Activity: Please output every entry below precisely as written.

==================================================

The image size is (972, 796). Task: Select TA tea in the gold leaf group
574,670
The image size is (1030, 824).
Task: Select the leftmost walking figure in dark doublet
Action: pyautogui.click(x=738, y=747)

==================================================

Your response:
The image size is (972, 796). Task: Select TA tea in the gold leaf group
574,670
The image size is (1030, 824).
Task: Select the leftmost walking figure in dark doublet
Action: pyautogui.click(x=738, y=747)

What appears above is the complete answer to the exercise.